Il lavoro agile non ha cambiato solo gli stili di vita e il mercato immobiliare ma anche quello dei viaggi, già penalizzato dal coronavirus. Molti resort hanno pensato di offrire delle stanze di lusso attrezzate per gli smart workers, in modo da abbinare lavoro e relax. Una nuova idea, di certo non economica, è arrivata da  Nautilus Maldives, un noto resort di lusso che ha appena riaperto, e che offre la possibilità di lavorare direttamente nel resort, più precisamente negli uffici allestiti appositamente, per un massimo di 21 giorni e ovviamente con tutti i comfort del caso. Una vacanza-lavoro, insomma, che per chi vuole operare lontano da casa. Il pacchetto offerto dal resort include una stanza con vista sull’Oceano e scrivania, assistente personale, servizio gratuito di lavanderia e buffet non stop da sfruttare per massimo 3 settimane.

Quanto costa lavorare al Nautilus Maldives?
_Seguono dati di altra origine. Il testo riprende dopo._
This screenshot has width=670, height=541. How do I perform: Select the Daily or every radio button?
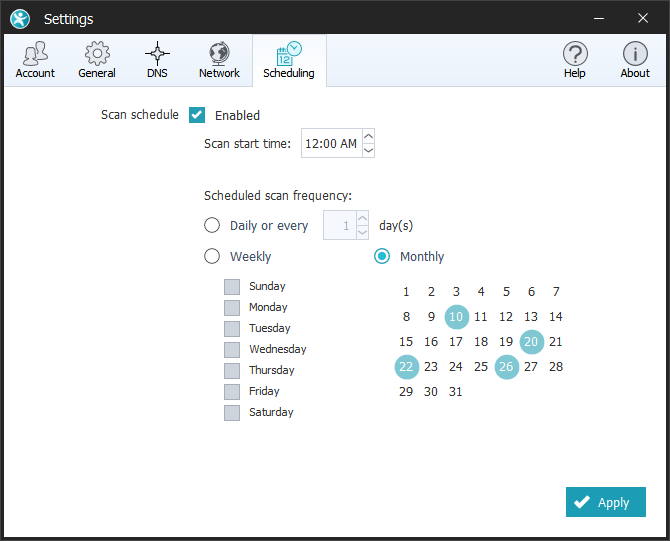212,226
Il prezzo, ovviamente, non è affatto economico. Un soggiorno di 7 notti per due persone costa la bellezza di 23.500 dollari, mentre chi decide di fermarsi fino a 3 settimane dovrà sborsare fino a 52mila dollari. Aldilà dell’idea originale, seppur costosa e inaccessibile, è chiaro che lo smart working ha tutte le carte in regola per diventare la modalità di lavoro del futuro.

Di recente, anche una start up aveva pensato ad una capsula arredata da mettere in giardino per lavorare lontano dai rumori di casa. Un’altra start up aveva, invece, pensato ad un’app che permetteva di trovare il bar più vicino dove si poteva lavorare per qualche ora, in silenzio e senza interferenze.